Exercise requirements:
Reproduce the lines from the start of the records through the line containing "pos(34,207)", swapping every "Toggle" for "Switch" and leaving everything else unchanged.

Data excerpts:

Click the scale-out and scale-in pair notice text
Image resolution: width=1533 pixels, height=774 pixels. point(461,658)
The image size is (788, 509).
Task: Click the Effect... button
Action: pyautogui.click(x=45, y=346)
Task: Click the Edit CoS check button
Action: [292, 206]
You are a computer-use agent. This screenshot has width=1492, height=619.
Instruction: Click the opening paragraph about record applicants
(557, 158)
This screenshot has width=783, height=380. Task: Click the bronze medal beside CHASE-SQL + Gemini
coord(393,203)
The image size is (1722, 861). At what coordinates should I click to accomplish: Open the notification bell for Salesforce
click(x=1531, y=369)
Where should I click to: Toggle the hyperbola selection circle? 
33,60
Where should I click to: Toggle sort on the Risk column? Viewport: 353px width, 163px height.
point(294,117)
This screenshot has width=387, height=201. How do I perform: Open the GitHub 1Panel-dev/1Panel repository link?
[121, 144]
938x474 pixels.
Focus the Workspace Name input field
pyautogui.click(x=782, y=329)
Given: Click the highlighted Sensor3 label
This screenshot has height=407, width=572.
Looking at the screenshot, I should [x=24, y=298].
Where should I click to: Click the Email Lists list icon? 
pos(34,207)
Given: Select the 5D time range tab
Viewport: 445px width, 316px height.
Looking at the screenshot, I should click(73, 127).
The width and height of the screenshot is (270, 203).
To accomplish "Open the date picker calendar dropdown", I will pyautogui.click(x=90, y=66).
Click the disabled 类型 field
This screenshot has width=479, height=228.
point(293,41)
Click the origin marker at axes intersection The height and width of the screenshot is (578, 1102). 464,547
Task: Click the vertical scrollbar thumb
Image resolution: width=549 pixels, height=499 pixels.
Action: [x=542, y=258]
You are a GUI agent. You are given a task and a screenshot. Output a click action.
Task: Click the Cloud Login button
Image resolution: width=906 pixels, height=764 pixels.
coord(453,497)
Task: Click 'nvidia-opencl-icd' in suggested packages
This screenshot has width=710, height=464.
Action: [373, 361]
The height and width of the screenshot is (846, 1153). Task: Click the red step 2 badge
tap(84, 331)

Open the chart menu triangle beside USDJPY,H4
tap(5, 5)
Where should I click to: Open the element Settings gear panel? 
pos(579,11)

Correct answer:
Click the scale-out and scale-in pair notice text
Image resolution: width=1533 pixels, height=774 pixels. point(461,658)
The image size is (788, 509).
Task: Click the Effect... button
Action: pyautogui.click(x=45, y=346)
Task: Click the Edit CoS check button
Action: [292, 206]
You are a computer-use agent. This screenshot has width=1492, height=619.
Instruction: Click the opening paragraph about record applicants
(557, 158)
This screenshot has width=783, height=380. Task: Click the bronze medal beside CHASE-SQL + Gemini
coord(393,203)
The image size is (1722, 861). At what coordinates should I click to accomplish: Open the notification bell for Salesforce
click(x=1531, y=369)
Where should I click to: Switch the hyperbola selection circle? 
33,60
Where should I click to: Switch sort on the Risk column? Viewport: 353px width, 163px height.
point(294,117)
This screenshot has width=387, height=201. How do I perform: Open the GitHub 1Panel-dev/1Panel repository link?
[121, 144]
938x474 pixels.
Focus the Workspace Name input field
pyautogui.click(x=782, y=329)
Given: Click the highlighted Sensor3 label
This screenshot has height=407, width=572.
Looking at the screenshot, I should [x=24, y=298].
Where should I click to: Click the Email Lists list icon? 
pos(34,207)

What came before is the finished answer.